India’s envoy to New Zealand says nine people of Indian nationality or origin missing, while media reports say one dead.
At least nine Indian nationals or people of Indian origin are missing since the mosque attacks in Christchurch, in which at least 49 people were killed, the Indian high commissioner in New Zealand has said.
Sanjiv Kohli, the Indian diplomat, tweeted after the attack on Friday: “As per updates received from multiple sources there are 9 missing persons of Indian nationality/origin. Official confirmation still awaited. Huge crime against humanity. Our prayers with their families.”
Indian officials have not said whether the nine were believed to be living in Christchurch.
Indian media reports, however, said at least one Indian was killed in the massacre that shook New Zealand.
The Indian Express newspaper identified the victim as 34-year-old Mohammed Juned Kara from the western state of Gujarat.

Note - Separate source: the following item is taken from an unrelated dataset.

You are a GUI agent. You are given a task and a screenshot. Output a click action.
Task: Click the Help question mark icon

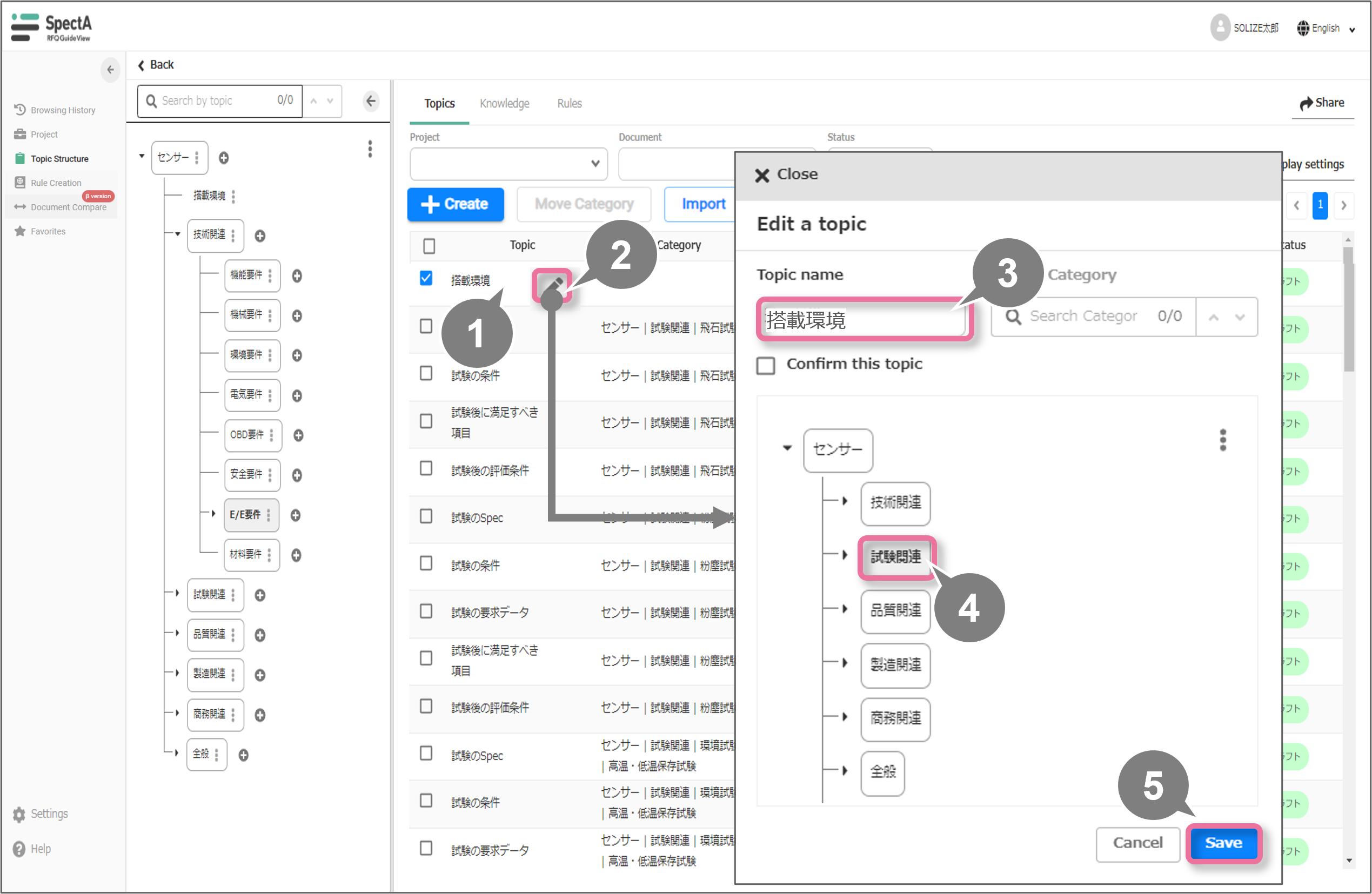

Kara is survived by his wife and three children, the daily said.
The report added that two more Indians from Gujarat state – Arif Vohra and his nephew Rameez Vohra – were missing, while Hafiz Musa Patel, Imam of Lautoka mosque in Fiji Islands, was injured.
Patel reportedly hails from Lunawara village in Gujarat’s Bharuch district and holds a Fijian passport.
The newspaper said at least two more Indians, belonging to the southern city of Hyderabad – Ahmed Jahangir Khursheed and Farhaj Ehsan – were also missing.
Speaking to the Indian Express, Ehsan’s father Mohammed Sayeeduddin said, “Authorities at one hospital where injured are admitted told her [Ehsan’s wife] that he was not there. Police told her that he is not among the 49 fatalities. But police have said that at least 17 persons were missing.”
The Associated Press news agency on Saturday reported about an Indian couple in Christchurch looking for their son, Imran Khokhur, who has been missing since the massacre.
Leaning on the shoulders of her friend, Imran’s wife Akhtar cried as she held up her mobile phone with an image of her husband. “I still don’t know where he is,” she said.
Khokhur and husband Mehaboobbhai Khokhur had travelled from India to spend time with Imran, who dropped off his father at the Al Noor mosque on Friday and was looking for a parking space when the shooting began. They have not heard from him since.
Ministry of External Affairs spokesperson Raveesh Kumar said the country’s high commission in New Zealand is in touch with local authorities for more information.
India’s Prime Minister Narendra Modi sent a letter to New Zealand Prime Minister Jacinda Ardern on Friday, saying that “hatred and violence have no place in diverse and democratic societies”.
A 28-year-old white nationalist, identified as Brenton Harrison Tarrant, has been charged with killing the worshippers who had gathered for the weekly Friday prayers in a livestreamed attack.
Another 48 people are reported to have suffered gunshot wounds, with some of them in critical condition.
The majority of victims were migrants or refugees from countries such as Pakistan, India, Malaysia, Indonesia, Turkey, Somalia and Afghanistan.
Muslims account for just over one percent of New Zealand’s population, while there are about 200,000 Indians or people of Indian origin in the Pacific island nation.